Surveillance video released Tuesday shows a Michigan teenager being forcefully restrained by at least seven staff members in a youth facility before his death days later.
Detroit-area attorney Geoffrey Fieger released footage showing 16-year-old Cornelius Fredericks being pushed and held down by staff members at the Lakeside Academy in Kalamazoo after he threw a sandwich in the cafeteria.
Fieger is representing Fredericks’s family in a civil lawsuit that alleges, among other things, that the teenager screamed “I can’t breathe” as he was being restrained for about eight minutes on April 29. Fredericks went into cardiac arrest when being detained and died on May 1, the Associated Press reported Tuesday.
The attorney said during a press call that he received the partial video from the state of Michigan’s Attorney General’s Office. But Fieger said parts of the video were missing.

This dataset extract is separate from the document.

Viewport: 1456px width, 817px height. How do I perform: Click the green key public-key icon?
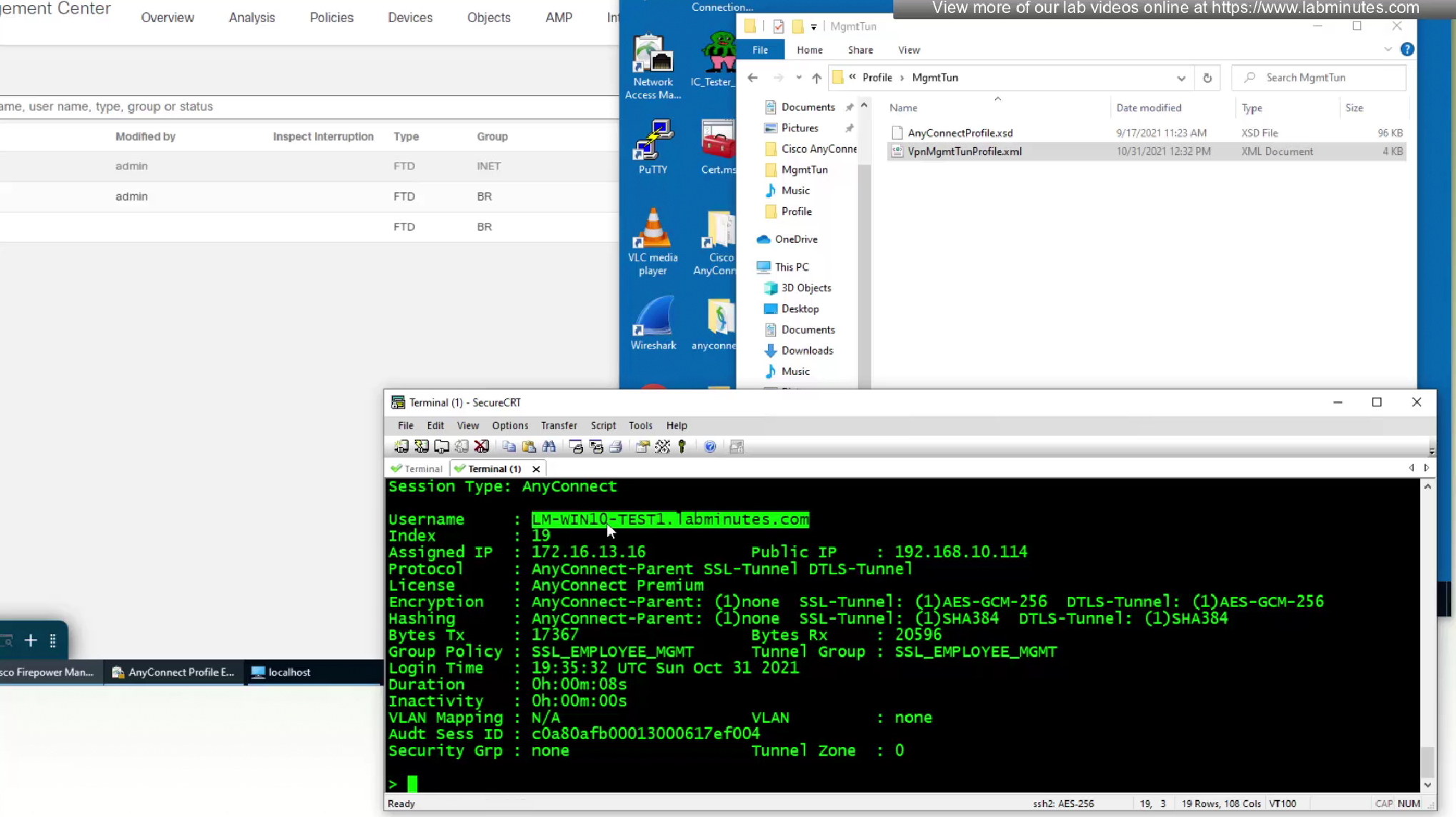click(x=682, y=447)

The footage, which does not include sound, shows several men holding down Fredericks’s arms and legs while others sit on his chest and abdomen. At one point, staff members attempt to sit Fredericks up before he slumps over, and then others begin CPR.
“It is a horrific videotape and it demonstrates what other employees have told us is a culture of fear and abuse at the Lakeside facility,” Fieger said.

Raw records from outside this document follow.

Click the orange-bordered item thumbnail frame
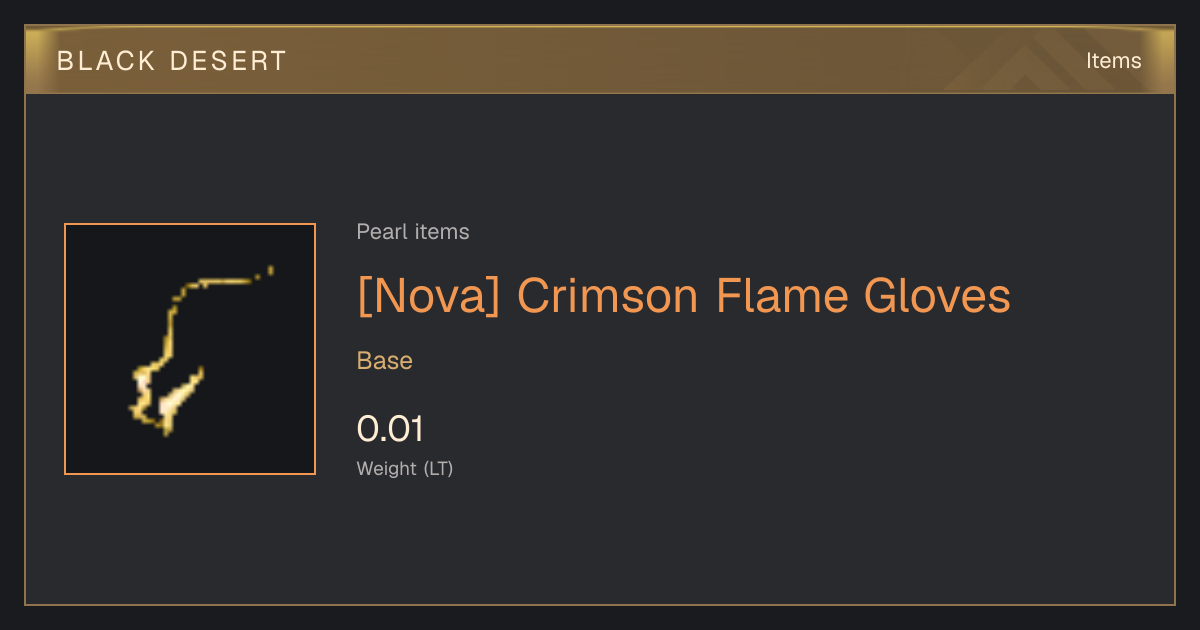Viewport: 1200px width, 630px height. click(190, 349)
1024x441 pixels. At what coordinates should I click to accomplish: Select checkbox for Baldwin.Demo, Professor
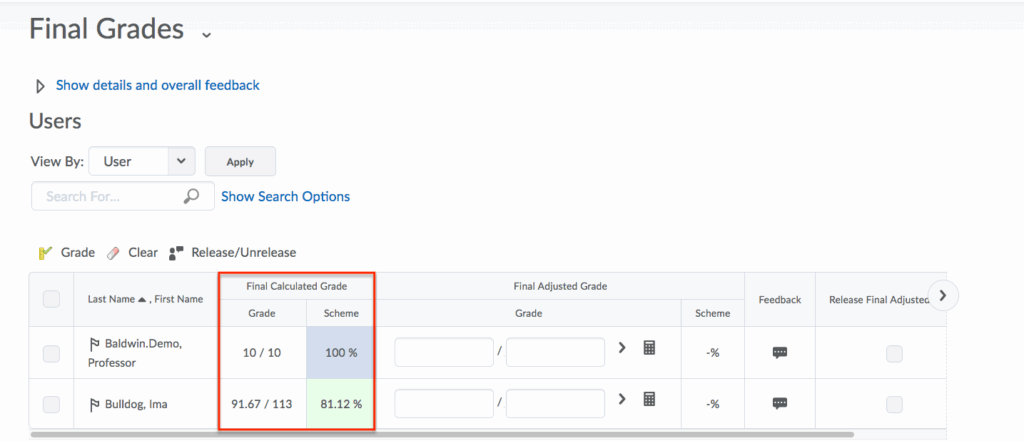coord(52,352)
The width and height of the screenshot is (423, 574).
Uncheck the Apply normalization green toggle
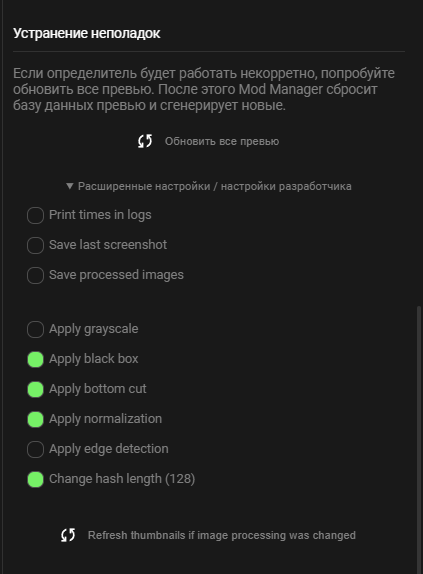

“The mechanism for dealing with children in this facility was abuse and fear,” he added. “In fact, suffocation was regularly practiced upon children. They called it ‘fearing.’”
Fredericks’s death was ruled a homicide, and the doctor who conducted the autopsy said he died from asphyxiation, according to the AP.

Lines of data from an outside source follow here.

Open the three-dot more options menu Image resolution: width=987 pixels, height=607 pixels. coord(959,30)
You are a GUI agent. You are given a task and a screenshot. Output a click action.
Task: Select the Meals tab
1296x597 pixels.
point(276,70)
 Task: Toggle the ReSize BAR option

Two staffers, Michael Mosley and Zachary Solis, and a nurse, Heather McLogan, have been fired and charged with involuntary manslaughter and second-degree child abuse. The charges came eight weeks after Fredericks’s death, The Detroit News reported. Solis and Mosley also face homicide charges.
“Three of the perpetrators have been charged,” Fieger said. “You will see on the videotape that far more people were involved in this killing, and I’m calling on the county’s prosecutor to charge those additional people.”
The teenager’s family is suing Lakeside and its operator, Sequel Youth and Family Services, for $100 million over alleged negligence, according to The Detroit News.
Fredericks became the state’s responsibility after his mother died when his father was incarcerated.
The Michigan Department of Health and Human Services had contracted with Lakeside Academy to care for youth in foster care or the juvenile justice system but ended its contracts with the academy last month. The 125 youth being housed at the facility were relocated.